TEXT PROVIDED:
● ● ● ● ●

When I first moved to New York over a decade ago, I took a creative writing class where the instructor encouraged us to “write about the whore of your experience.” I remember sitting in Bryant Park, among the twenty writers on a beautiful summer day, feeling the heat rise in my cheeks. “Who is he calling a whore?” I thought. My eyes darted around the group, but no one else seemed perturbed. They simply continued taking notes in the glimmering sunshine.
When he said it again—explaining that he was encouraging us to dig into the messy, uncomfortable parts of our lives—it became clear he’d been saying horror, and his strong New Yorker accent had made it sound very much like the other word I’d heard. At the time I chuckled, aware of how much my ears had yet to adjust. It was a funny misunderstanding, but it also became emblematic of the rocky relationship I’ve had with language in this adopted home of mine.
Recently, I was reminded of this moment when listening to the first episode of Lupita Nyong’o’s fantastic podcast, Mind Your Own. In it, she shares the story of her struggle to “sound American” when she started out as an actress in Hollywood. Lupita, who was born in Mexico and raised in Kenya, recalls how the more she tried to emulate the speech of actors she admired, the more she felt as though she was losing herself. “I couldn’t find myself in my mouth anymore,” she says, a sentiment that resonated with me.

● ● ● ● ●

SET TASKS:
1 – In the essay about language and accents in New York, where was Lupita Nyong'o born, and where was she raised?
2 – Go on with the essay about adjusting to language in New York, picking up right after its last sentence.

[Records for finding items on display]

● ● ● ● ●

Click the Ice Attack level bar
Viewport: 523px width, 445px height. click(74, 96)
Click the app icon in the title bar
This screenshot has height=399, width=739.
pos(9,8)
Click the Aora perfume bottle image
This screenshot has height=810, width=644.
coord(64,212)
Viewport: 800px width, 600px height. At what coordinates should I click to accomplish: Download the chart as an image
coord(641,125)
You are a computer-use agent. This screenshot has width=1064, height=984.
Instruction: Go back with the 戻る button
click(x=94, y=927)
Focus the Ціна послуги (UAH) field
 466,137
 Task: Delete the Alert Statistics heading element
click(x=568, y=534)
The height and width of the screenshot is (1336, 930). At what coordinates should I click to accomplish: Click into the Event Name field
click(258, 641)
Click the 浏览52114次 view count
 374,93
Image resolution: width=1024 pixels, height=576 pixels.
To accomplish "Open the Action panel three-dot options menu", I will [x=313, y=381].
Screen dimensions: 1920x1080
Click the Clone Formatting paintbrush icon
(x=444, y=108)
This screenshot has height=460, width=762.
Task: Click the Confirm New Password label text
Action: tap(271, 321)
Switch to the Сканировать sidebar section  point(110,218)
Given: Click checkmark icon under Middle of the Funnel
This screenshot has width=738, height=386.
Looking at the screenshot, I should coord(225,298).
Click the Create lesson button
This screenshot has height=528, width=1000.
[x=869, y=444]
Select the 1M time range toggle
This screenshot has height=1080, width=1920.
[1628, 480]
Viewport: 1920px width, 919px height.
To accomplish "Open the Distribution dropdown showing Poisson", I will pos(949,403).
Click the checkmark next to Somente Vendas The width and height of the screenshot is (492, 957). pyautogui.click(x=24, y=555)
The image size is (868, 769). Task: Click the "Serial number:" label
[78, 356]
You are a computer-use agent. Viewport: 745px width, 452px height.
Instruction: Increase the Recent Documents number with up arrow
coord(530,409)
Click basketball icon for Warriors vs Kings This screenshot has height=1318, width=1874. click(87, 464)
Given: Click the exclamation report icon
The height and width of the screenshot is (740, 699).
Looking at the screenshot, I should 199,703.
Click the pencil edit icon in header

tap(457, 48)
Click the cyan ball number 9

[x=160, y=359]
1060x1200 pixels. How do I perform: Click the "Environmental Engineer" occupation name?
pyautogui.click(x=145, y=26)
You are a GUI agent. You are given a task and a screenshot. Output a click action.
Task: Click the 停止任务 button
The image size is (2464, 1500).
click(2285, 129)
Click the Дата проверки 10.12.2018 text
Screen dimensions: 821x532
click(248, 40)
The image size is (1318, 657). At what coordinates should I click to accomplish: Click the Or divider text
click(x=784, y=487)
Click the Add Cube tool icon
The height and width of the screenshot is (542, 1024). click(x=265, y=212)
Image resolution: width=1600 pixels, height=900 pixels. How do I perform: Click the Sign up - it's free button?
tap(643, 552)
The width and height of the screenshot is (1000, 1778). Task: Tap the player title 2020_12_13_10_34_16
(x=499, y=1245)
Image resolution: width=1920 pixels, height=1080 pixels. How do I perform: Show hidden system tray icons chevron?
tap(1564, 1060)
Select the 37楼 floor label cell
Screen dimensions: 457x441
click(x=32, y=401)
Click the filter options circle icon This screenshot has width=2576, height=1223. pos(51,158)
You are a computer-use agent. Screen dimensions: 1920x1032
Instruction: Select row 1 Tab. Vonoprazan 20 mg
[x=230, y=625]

● ● ● ● ●

ANSWER LIST:
1 – She was born in Mexico and raised in Kenya.

2 –
I, too, know what it’s like to be acutely aware of how different you sound to those around you, and to toy with the idea of how to fit in sonically. When I first arrived in New York from South Africa 14 years ago, I was hyper-aware of how I sounded. When I spoke, I could hear my own voice echoing back at me; sometimes, I’d even struggle to form the right shape with my mouth.
But New York, I’ve since learned, is a city of accents. The more time I spent with friends from Tokyo, from Madrid, from Accra, from Dublin, the more comfortable I felt with how I sounded. And I learned, my accent, my way of speaking, is part of the city’s collective lexicon, a tiny fragment in a much larger, richer aural tapestry.
Unlike Lupita, I haven’t ever feel the need to change how I speak for work; in fact, it was almost the opposite. For the first eight years in New York, I was still reporting for a South African radio news network. Rather than risk being ridiculed back home, I stuck to my pronunciations. I’d say Sundahnce Film Festival (with a long ‘a’) rather than the clipped Sundaynce; Roos-a-felt Island instead of Rozevald. And, water—well, I’ve never been able to bring myself to say waadar.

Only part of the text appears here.